BEGIN Source material

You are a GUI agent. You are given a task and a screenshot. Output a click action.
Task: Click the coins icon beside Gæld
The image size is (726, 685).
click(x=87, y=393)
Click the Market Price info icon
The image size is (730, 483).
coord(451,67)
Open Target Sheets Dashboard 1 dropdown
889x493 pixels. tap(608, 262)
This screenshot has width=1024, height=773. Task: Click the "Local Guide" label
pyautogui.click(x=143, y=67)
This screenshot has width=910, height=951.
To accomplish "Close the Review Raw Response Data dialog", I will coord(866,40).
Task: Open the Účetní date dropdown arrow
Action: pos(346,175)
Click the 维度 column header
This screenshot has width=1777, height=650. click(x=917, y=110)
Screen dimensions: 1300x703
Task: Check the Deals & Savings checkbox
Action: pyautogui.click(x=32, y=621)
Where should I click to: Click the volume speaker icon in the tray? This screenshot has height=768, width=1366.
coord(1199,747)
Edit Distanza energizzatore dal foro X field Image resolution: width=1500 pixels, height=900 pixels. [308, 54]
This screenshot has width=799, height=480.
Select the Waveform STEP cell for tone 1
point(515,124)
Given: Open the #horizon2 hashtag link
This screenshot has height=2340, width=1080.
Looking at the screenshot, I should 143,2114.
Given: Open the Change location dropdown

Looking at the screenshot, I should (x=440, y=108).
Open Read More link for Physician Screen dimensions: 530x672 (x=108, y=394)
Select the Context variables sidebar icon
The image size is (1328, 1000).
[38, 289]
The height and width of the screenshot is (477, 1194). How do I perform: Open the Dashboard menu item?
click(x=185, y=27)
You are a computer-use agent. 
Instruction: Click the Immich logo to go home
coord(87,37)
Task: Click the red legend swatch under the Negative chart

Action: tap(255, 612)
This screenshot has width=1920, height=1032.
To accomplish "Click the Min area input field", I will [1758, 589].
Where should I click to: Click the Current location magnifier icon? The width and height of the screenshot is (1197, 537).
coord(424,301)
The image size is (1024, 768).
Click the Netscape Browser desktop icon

END Source material

# Directions
Begin with the line that contains "This screenshot has height=2340, width=1080." and set down each line exactly until the records above end, including the final line.

# Exercise response
This screenshot has height=2340, width=1080.
Looking at the screenshot, I should 143,2114.
Given: Open the Change location dropdown

Looking at the screenshot, I should (x=440, y=108).
Open Read More link for Physician Screen dimensions: 530x672 (x=108, y=394)
Select the Context variables sidebar icon
The image size is (1328, 1000).
[38, 289]
The height and width of the screenshot is (477, 1194). How do I perform: Open the Dashboard menu item?
click(x=185, y=27)
You are a computer-use agent. 
Instruction: Click the Immich logo to go home
coord(87,37)
Task: Click the red legend swatch under the Negative chart

Action: tap(255, 612)
This screenshot has width=1920, height=1032.
To accomplish "Click the Min area input field", I will [1758, 589].
Where should I click to: Click the Current location magnifier icon? The width and height of the screenshot is (1197, 537).
coord(424,301)
The image size is (1024, 768).
Click the Netscape Browser desktop icon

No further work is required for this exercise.